- Supplied records:
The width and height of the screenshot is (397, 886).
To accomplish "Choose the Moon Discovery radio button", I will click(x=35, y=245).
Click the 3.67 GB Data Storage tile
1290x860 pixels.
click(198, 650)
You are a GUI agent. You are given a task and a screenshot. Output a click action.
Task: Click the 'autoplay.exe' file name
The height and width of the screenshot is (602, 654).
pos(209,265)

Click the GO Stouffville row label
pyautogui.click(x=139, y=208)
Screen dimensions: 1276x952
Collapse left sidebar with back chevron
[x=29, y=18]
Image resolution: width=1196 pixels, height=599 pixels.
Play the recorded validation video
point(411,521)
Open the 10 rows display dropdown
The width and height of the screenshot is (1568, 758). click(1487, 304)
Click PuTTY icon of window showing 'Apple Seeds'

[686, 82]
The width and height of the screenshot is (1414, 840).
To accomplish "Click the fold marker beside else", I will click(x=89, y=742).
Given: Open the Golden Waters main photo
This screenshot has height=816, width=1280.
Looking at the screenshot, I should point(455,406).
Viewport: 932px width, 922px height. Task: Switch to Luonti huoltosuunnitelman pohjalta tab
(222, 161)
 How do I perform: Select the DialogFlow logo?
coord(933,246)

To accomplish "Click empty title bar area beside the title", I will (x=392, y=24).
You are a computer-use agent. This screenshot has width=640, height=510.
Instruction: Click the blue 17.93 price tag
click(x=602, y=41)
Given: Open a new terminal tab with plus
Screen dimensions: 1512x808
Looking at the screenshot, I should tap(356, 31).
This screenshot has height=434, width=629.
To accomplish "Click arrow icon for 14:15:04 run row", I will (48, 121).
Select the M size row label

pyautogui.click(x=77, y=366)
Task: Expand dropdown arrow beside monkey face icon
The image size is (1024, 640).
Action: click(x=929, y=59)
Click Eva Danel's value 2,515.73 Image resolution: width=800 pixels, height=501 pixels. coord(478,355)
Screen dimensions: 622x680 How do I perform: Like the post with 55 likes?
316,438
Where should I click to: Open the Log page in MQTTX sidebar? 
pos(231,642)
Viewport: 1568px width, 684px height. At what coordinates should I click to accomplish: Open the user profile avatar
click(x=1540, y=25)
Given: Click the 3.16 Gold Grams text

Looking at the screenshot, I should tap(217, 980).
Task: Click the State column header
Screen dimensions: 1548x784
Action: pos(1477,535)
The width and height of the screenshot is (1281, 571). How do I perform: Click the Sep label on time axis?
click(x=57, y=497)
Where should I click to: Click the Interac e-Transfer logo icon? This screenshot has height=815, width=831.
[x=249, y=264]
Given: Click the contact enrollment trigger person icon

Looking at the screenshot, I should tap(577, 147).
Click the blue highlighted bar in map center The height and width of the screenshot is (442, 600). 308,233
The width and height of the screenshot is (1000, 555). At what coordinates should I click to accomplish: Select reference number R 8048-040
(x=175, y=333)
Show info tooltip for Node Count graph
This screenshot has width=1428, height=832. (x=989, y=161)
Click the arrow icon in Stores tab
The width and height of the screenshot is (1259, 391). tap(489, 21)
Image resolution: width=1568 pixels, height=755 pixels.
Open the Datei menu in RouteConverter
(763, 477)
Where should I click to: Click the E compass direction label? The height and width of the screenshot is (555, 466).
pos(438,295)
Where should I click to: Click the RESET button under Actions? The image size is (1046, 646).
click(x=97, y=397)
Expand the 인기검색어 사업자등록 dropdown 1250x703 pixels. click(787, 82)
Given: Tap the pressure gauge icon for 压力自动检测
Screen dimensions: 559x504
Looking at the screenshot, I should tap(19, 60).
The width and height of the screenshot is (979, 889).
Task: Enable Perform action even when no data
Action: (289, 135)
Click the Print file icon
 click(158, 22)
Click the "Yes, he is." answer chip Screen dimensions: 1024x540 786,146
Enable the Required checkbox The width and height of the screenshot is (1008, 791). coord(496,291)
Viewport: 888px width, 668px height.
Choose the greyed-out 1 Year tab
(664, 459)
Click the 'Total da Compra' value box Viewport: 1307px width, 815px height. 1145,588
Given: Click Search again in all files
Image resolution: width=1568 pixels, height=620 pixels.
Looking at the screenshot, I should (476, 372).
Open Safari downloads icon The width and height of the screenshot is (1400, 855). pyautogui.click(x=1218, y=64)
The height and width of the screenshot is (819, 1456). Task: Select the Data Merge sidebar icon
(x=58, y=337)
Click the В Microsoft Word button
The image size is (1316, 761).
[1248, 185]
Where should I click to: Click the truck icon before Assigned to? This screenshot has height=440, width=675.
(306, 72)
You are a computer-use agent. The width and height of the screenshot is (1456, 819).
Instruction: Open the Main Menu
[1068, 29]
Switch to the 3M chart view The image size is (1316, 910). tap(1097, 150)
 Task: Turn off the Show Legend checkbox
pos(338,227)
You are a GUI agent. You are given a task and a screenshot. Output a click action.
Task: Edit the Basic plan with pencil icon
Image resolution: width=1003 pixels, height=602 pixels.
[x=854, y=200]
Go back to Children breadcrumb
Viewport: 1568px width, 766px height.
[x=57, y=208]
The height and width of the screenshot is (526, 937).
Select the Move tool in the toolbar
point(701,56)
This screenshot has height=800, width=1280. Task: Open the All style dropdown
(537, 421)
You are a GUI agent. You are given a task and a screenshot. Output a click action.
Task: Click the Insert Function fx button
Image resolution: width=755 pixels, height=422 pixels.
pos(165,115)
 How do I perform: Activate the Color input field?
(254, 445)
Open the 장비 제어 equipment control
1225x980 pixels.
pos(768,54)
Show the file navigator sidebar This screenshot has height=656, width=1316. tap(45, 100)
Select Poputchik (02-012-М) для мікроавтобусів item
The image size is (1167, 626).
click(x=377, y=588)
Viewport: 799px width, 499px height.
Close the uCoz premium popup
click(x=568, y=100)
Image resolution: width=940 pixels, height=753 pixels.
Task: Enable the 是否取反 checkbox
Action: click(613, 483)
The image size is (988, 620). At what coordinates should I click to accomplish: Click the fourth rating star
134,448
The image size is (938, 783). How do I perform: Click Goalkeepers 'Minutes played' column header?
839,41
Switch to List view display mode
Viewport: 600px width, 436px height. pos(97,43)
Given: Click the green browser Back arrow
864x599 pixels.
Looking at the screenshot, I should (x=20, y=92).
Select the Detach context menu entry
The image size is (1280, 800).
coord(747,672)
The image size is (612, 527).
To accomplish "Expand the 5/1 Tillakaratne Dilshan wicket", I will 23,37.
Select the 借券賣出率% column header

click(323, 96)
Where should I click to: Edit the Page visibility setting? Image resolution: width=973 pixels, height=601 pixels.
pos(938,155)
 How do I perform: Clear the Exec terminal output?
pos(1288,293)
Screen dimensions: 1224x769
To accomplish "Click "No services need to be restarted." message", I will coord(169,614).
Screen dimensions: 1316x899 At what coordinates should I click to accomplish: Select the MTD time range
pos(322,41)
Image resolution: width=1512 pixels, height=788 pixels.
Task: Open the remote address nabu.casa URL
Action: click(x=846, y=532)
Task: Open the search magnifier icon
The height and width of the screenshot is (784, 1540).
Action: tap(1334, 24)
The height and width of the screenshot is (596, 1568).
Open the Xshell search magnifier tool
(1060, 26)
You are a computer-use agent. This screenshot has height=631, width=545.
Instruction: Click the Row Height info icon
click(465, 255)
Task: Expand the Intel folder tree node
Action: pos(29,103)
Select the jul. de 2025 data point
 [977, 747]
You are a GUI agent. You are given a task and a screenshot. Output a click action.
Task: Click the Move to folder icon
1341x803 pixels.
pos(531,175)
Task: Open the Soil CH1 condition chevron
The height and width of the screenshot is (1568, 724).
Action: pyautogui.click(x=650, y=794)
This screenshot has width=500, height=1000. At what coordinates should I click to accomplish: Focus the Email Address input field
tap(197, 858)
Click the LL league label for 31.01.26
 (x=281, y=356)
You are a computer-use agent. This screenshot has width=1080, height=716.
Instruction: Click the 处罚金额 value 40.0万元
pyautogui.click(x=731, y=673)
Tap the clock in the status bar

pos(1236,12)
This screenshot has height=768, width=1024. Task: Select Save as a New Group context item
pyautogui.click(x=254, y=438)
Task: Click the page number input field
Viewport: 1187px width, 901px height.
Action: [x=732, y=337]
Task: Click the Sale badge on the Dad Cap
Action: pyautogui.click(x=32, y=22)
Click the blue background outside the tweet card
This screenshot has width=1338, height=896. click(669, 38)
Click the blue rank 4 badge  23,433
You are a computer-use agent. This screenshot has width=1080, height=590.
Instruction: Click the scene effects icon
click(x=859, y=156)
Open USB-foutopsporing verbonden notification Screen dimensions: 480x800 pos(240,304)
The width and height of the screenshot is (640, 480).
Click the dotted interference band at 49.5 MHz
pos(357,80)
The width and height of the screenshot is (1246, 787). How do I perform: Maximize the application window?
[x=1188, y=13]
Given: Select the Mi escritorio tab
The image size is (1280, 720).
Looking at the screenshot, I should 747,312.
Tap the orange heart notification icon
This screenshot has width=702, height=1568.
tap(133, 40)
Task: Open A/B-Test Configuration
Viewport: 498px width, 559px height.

- Problem: Each line in the entries above, starting at the line with "Enable the Required" and ending at the line with "Given: Click Search again in all files", is to be printed exactly, and only those lines.

- The answer:
Enable the Required checkbox The width and height of the screenshot is (1008, 791). coord(496,291)
Viewport: 888px width, 668px height.
Choose the greyed-out 1 Year tab
(664, 459)
Click the 'Total da Compra' value box Viewport: 1307px width, 815px height. 1145,588
Given: Click Search again in all files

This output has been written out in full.